>>>>>

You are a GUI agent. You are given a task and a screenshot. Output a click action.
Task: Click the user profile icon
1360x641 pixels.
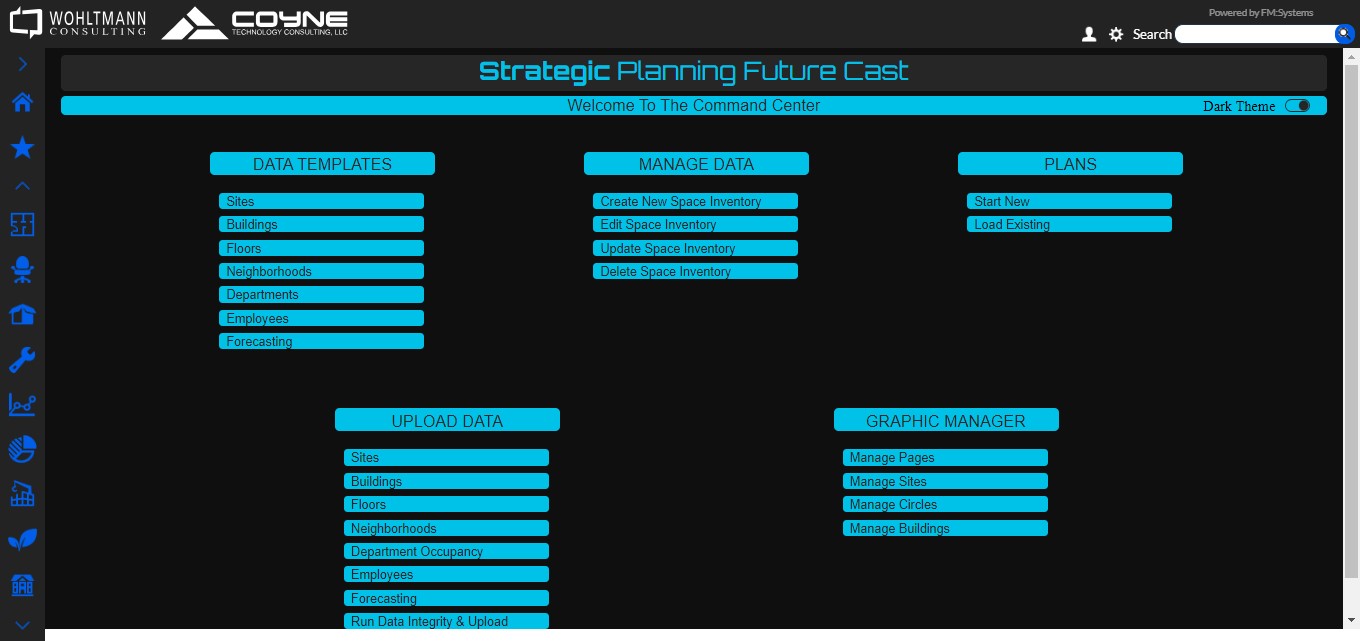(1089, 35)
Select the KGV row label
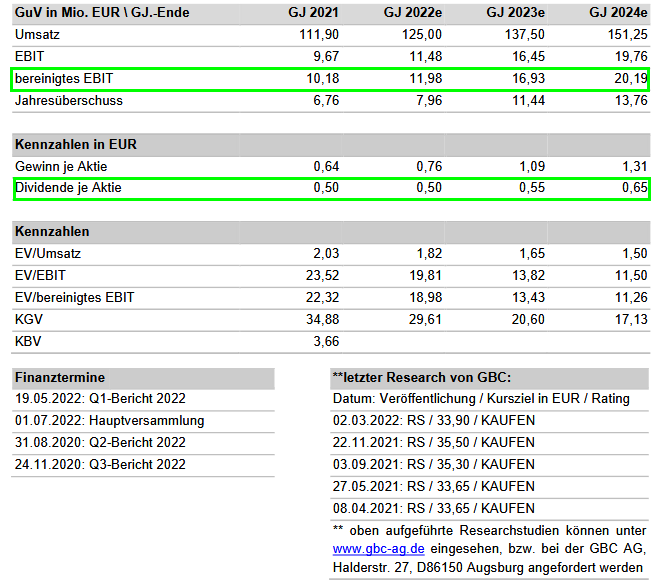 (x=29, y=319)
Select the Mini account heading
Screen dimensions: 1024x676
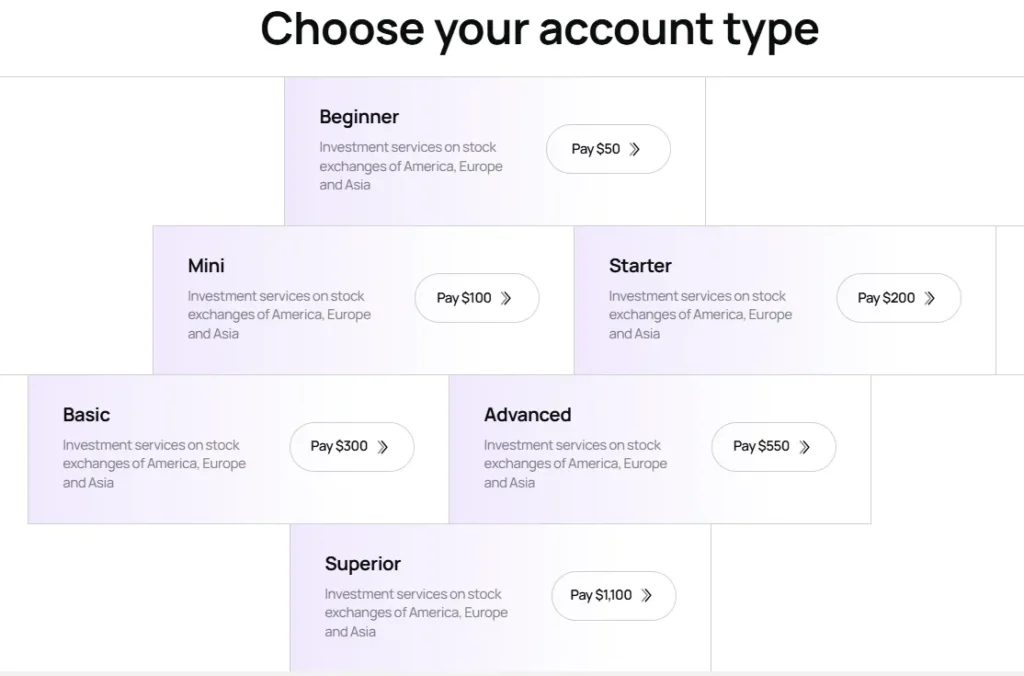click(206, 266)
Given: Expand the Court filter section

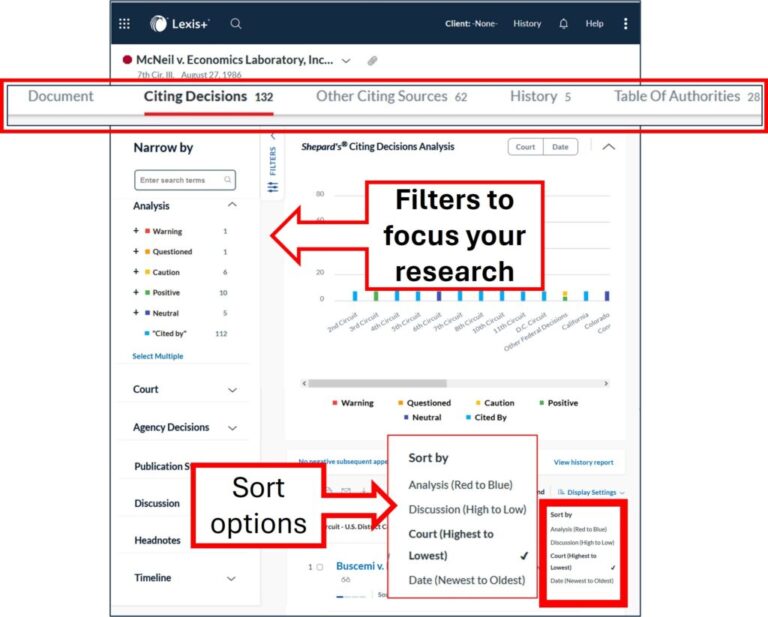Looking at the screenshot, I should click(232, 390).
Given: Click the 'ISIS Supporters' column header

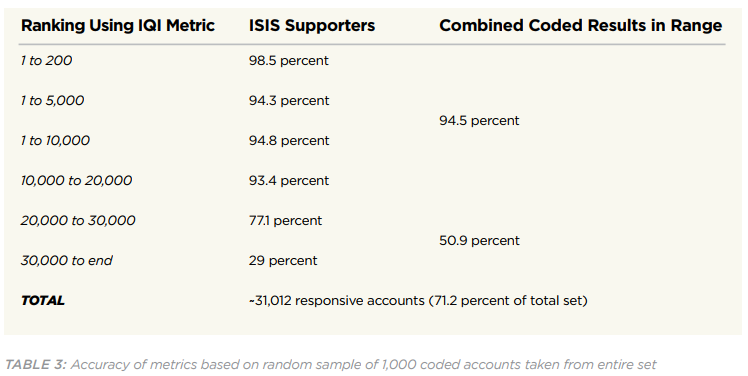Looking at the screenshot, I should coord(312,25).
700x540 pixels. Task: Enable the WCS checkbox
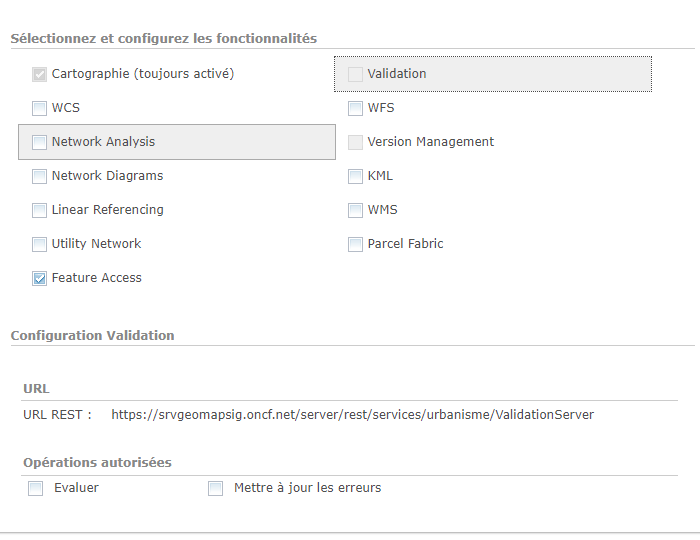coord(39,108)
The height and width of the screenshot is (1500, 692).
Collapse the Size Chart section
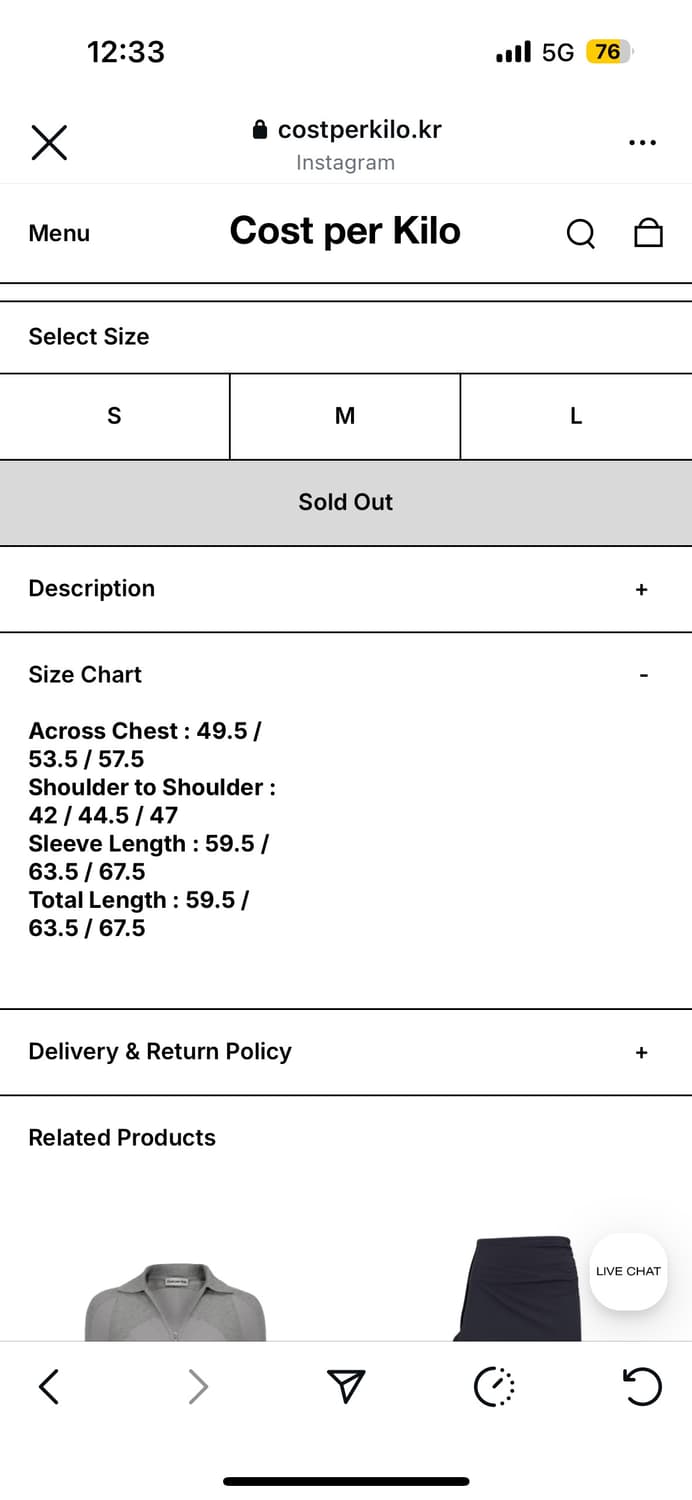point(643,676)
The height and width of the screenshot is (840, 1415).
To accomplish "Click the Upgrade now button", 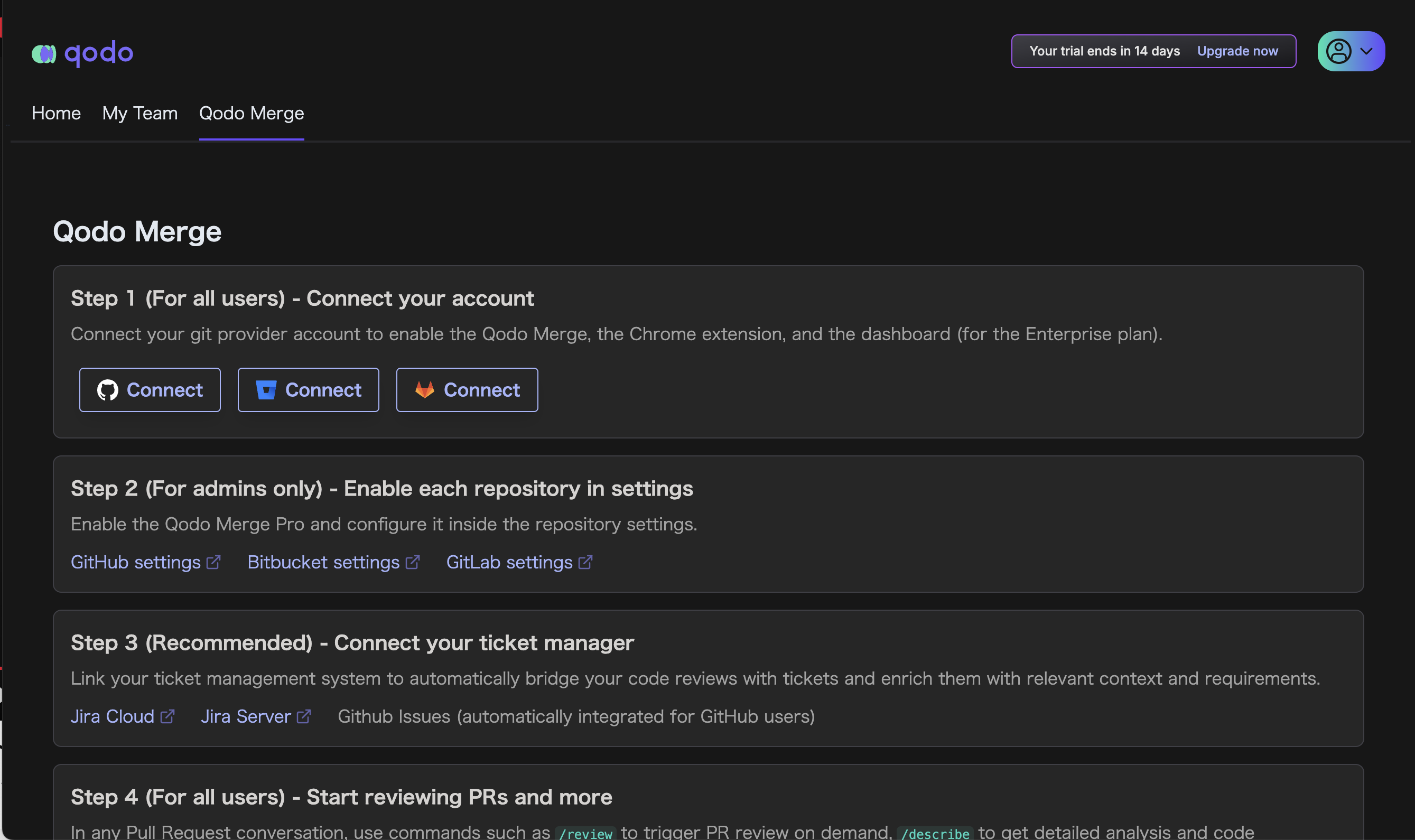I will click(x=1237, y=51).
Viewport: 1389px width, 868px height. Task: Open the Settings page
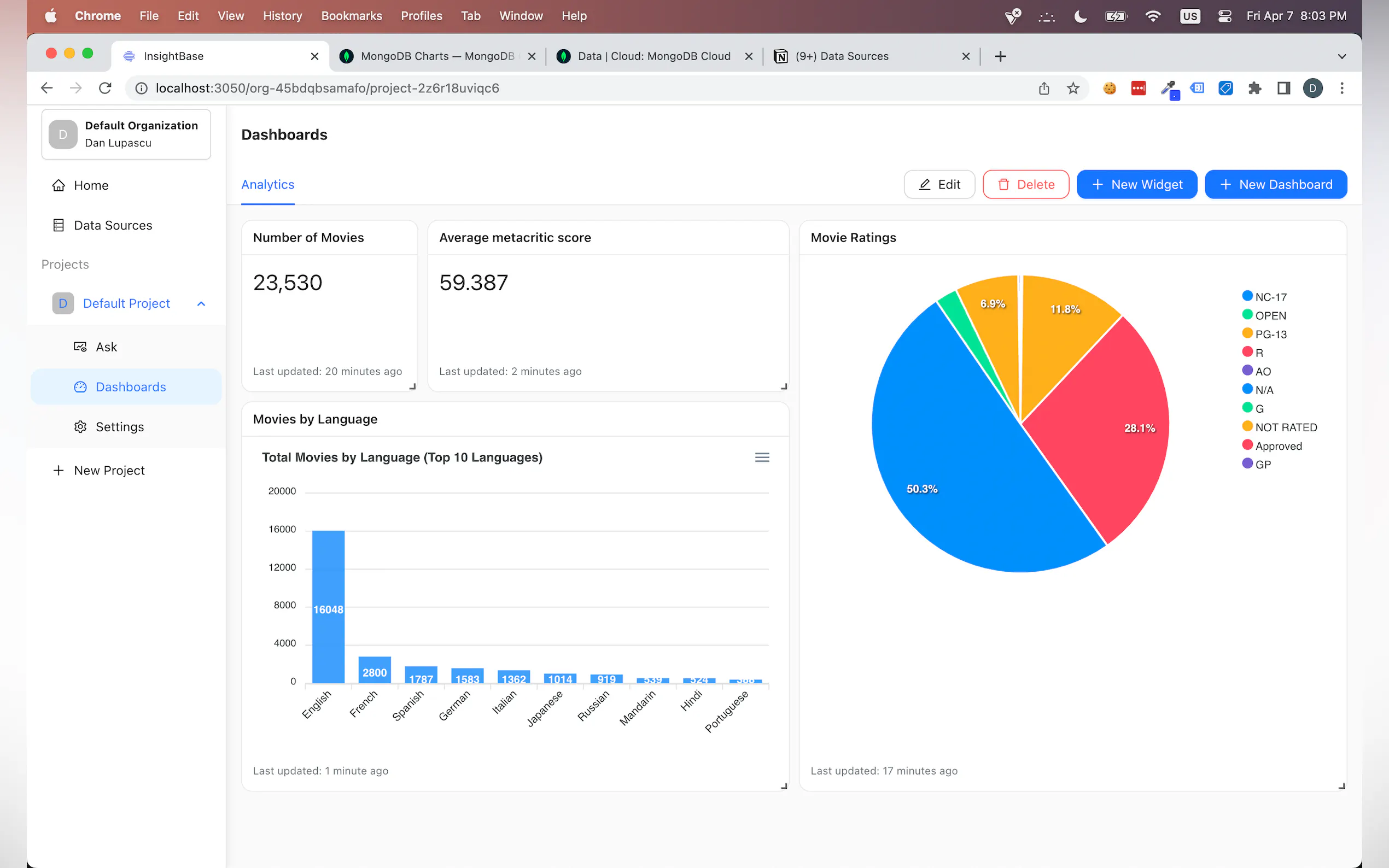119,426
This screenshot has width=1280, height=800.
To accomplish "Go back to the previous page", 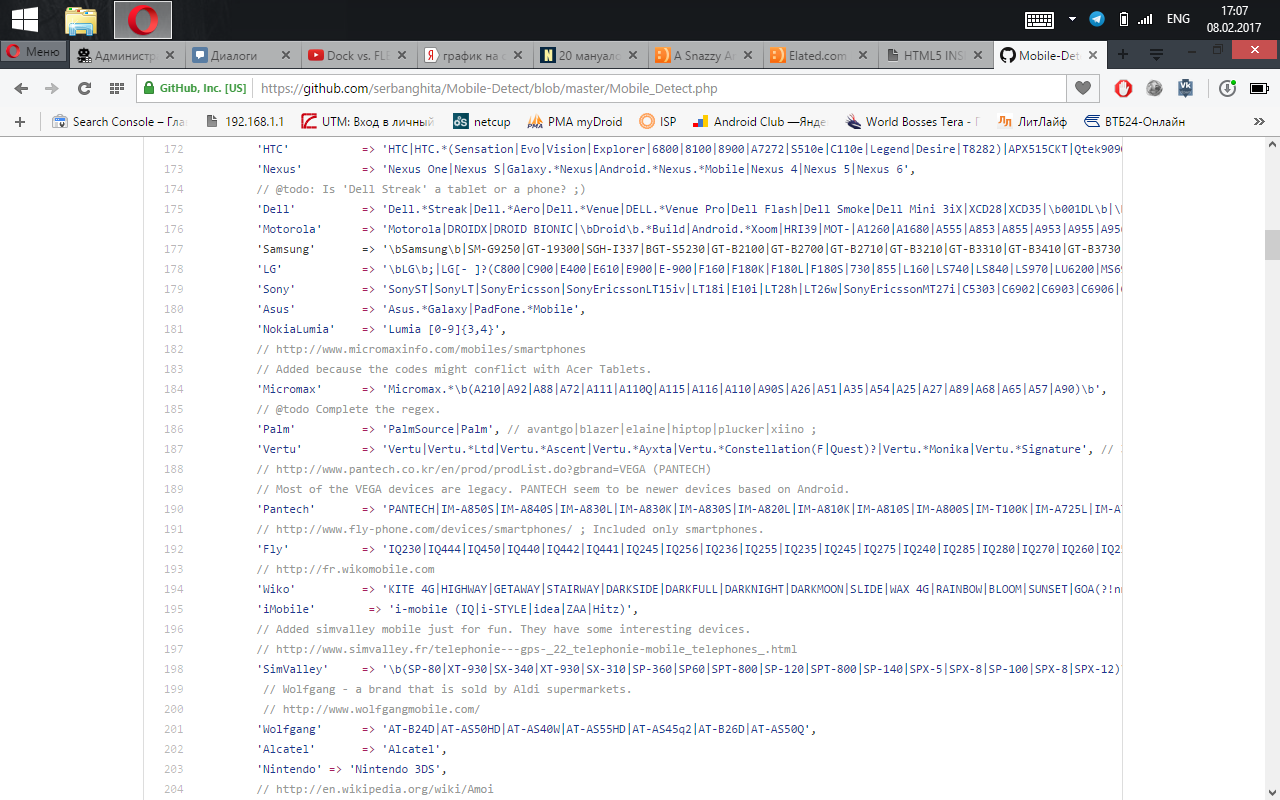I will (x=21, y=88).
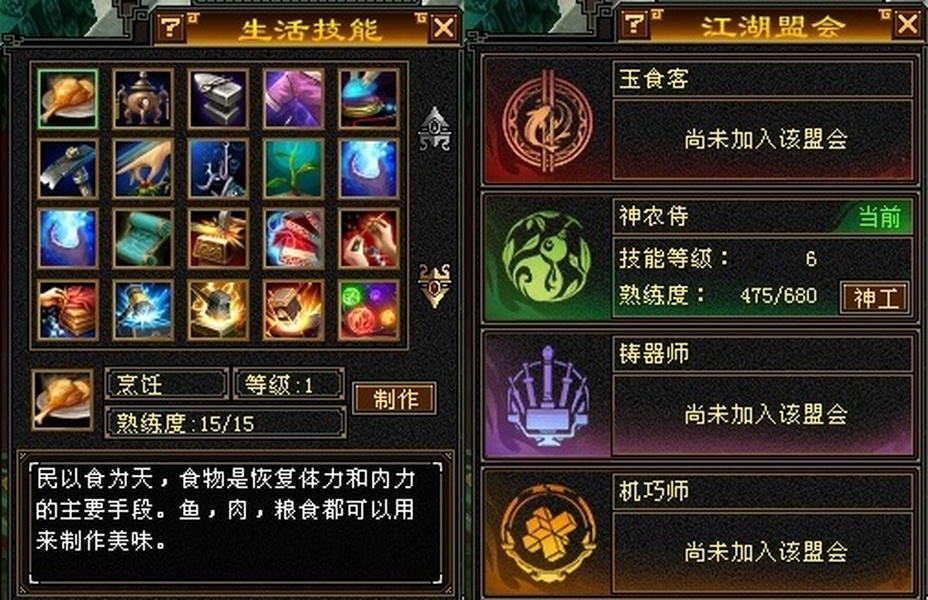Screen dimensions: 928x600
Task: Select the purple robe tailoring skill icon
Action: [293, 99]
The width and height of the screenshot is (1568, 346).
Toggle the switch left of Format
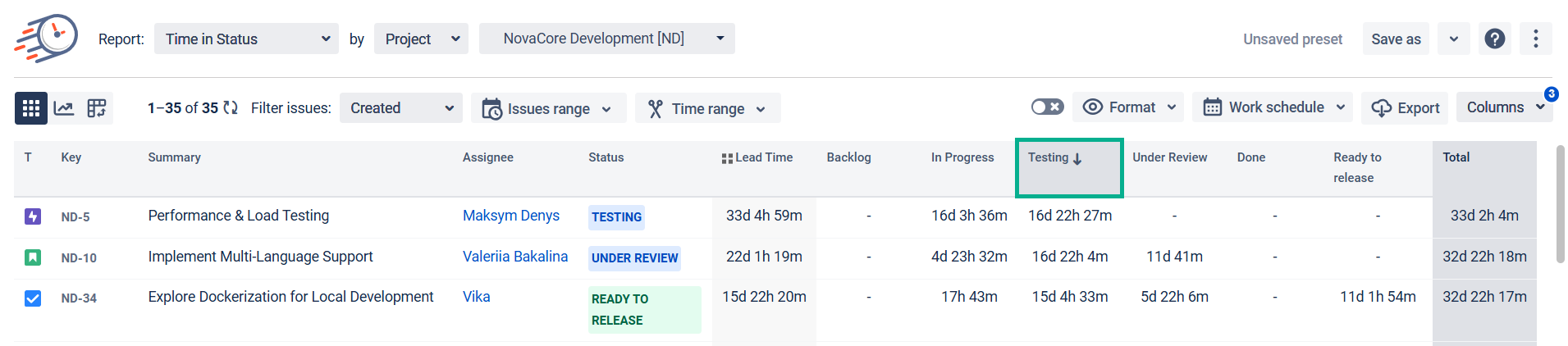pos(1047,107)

<<<<<

## Work to complete
Update the stretch of the listing from "700x540 pixels. Task: Enable the WCS checkbox" through "point(643,676)" by replacing "Size Chart" with "Sizing Guide" and leaving everything else unchanged. Leave the pictures out of your answer.

## Solution for this task
700x540 pixels. Task: Enable the WCS checkbox
coord(39,108)
The height and width of the screenshot is (1500, 692).
Collapse the Sizing Guide section
point(643,676)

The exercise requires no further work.